There is another transaction, very erroneously stated in the same work, which although not concerning myself, is within my own knowledge, and I think it a duty to communicate it to you. I am sorry that not being in possession of a copy of the memoirs, I am not able to quote the page, and still less the facts themselves, verbatim from the text. But of the substance, as recollected, I am certain. It is said there that, about the time of Tarleton’s expedition up the north branch of James river to Charlottesville and Monticello, Simcoe was detached up the southern branch, and penetrated as far as New London, in Bedford, where he destroyed a depôt of arms, &c., &c. I was with my family, at the time, at a possession I have within three miles of New London, and I can assure you of my own knowledge that he did not advance to within fifty miles of New London.

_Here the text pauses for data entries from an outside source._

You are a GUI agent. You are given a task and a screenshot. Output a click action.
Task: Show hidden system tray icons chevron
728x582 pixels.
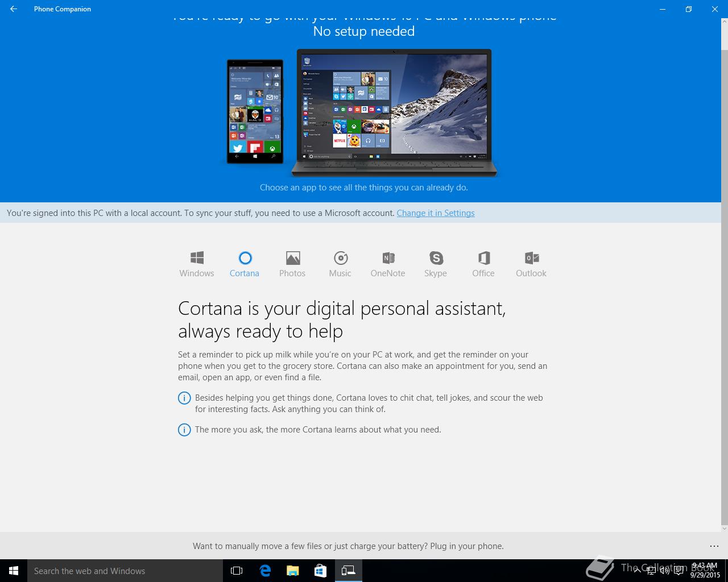coord(637,571)
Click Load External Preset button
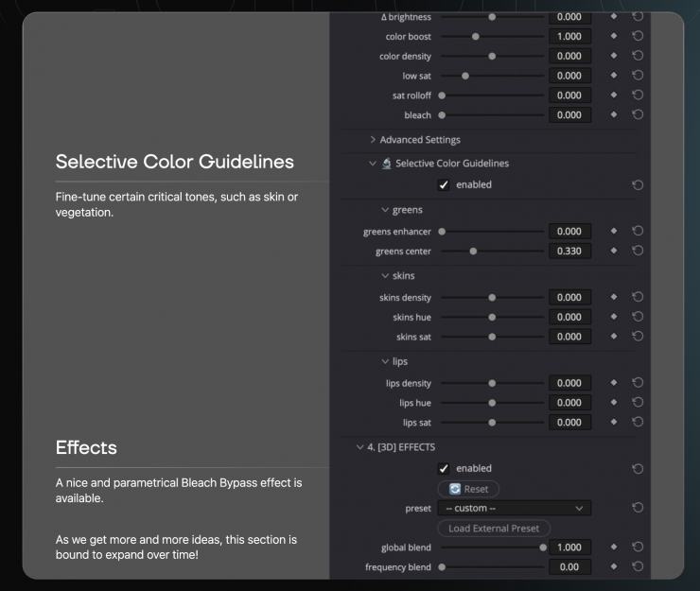 coord(494,529)
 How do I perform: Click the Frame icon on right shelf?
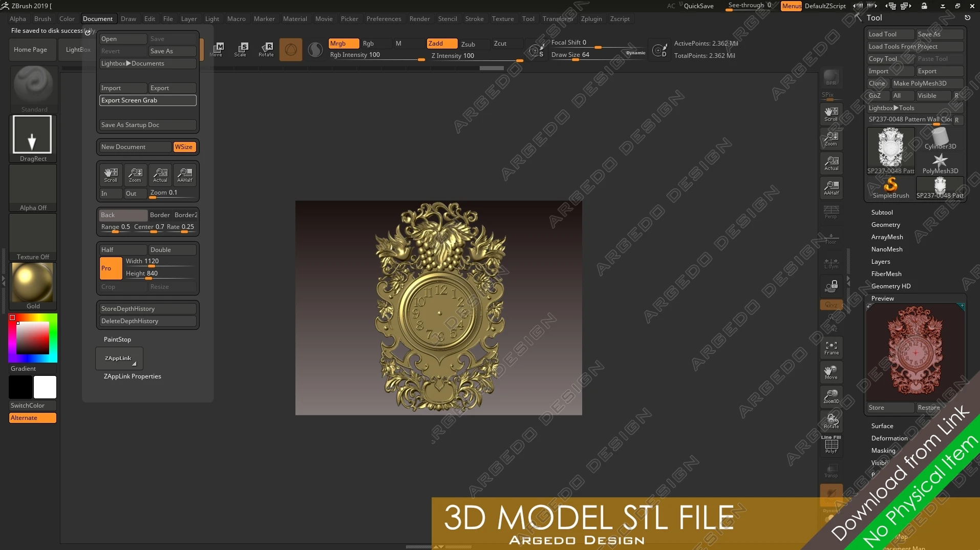[831, 348]
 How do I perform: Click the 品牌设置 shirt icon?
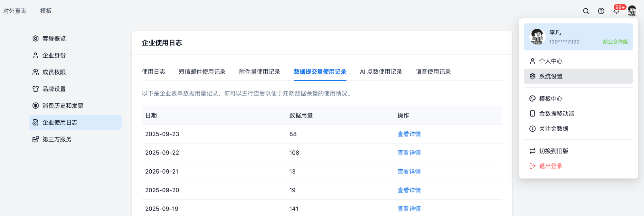[x=35, y=89]
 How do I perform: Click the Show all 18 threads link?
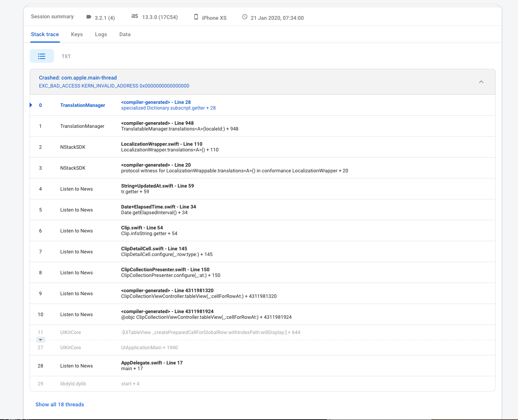coord(60,404)
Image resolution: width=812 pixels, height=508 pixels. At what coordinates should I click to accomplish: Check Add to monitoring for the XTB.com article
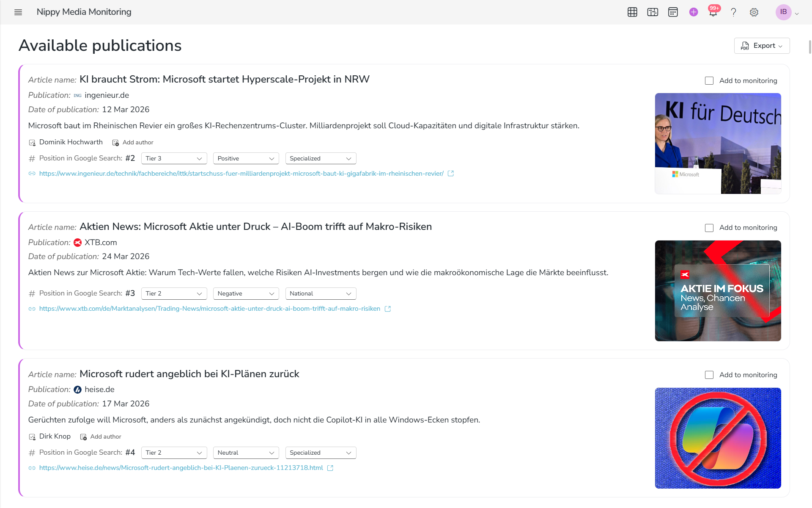[709, 227]
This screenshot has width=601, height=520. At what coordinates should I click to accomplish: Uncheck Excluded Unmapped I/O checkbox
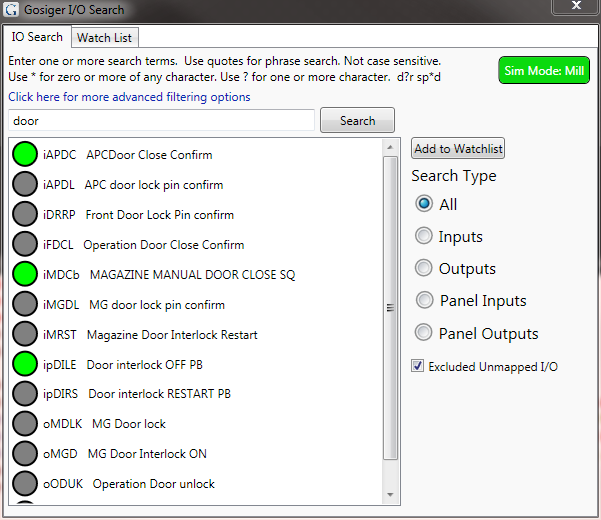[418, 367]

Having reached the lower end of Buckingham, as I have understood, he heard of a deposit of arms, and a party of new recruits under Baron Steuben, somewhere in Prince Edward; he left the Buckingham road immediately, at or near Francisco’s, pushed directly south at this new object, was disappointed, and returned to and down James river to head quarters. I had then returned to Monticello myself, and from thence saw the smokes of his conflagration of houses and property on that river, as they successively arose in the horizon at a distance of twenty-five or thirty miles. I must repeat that his excursion from Francisco’s is not from my own knowledge, but as I have heard it from the inhabitants on the Buckingham road, which for many years I travelled six or eight times a year. The particulars of that, therefore, may need inquiry and correction.
These are all the recollections within the scope of your request, which I can state with precision and certainty; and of these you are free to make what use you think proper in the new edition of your father’s work; and with which I pray you to accept the assurances of my great esteem and respect.